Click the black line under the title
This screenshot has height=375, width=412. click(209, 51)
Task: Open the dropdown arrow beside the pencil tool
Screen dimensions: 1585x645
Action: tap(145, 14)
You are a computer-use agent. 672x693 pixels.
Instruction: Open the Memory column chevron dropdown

# # # # #

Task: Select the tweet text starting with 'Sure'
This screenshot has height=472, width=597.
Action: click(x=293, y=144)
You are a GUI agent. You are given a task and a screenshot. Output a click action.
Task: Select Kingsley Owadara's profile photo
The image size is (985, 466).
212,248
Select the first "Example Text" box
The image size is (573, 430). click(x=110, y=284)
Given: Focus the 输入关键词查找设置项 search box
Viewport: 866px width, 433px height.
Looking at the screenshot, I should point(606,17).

# # # # #

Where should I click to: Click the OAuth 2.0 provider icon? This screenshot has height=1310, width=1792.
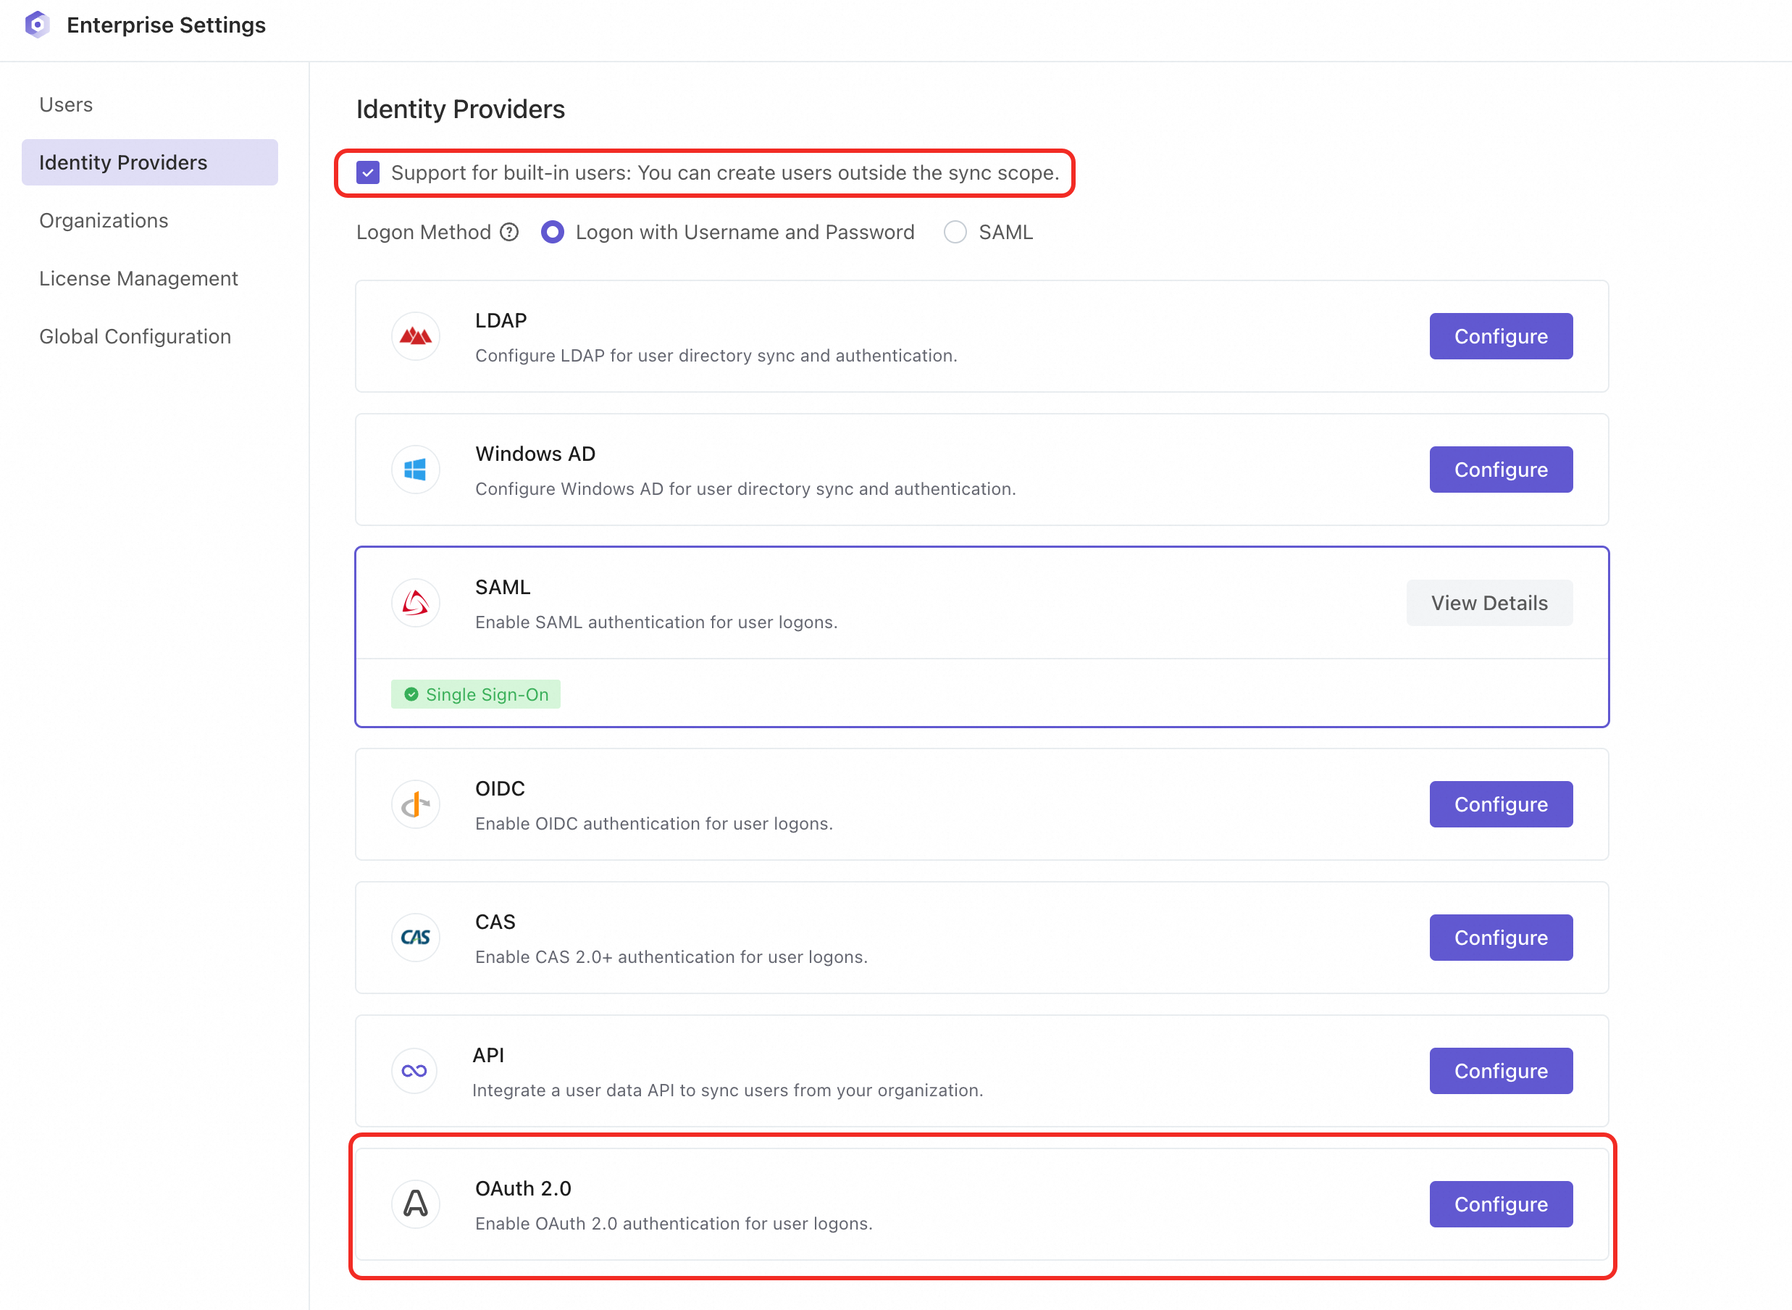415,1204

# # # # #

__Task requirements__
In the entries above, the lines from the one bearing "Click the black line under the title" up to and including the one bearing "Instruction: Open the" should be transcribed exactly; no other line is wanted.

__Written response__
Click the black line under the title
This screenshot has height=375, width=412. click(209, 51)
Task: Open the dropdown arrow beside the pencil tool
Screen dimensions: 1585x645
Action: tap(145, 14)
You are a computer-use agent. 672x693 pixels.
Instruction: Open the Memory column chevron dropdown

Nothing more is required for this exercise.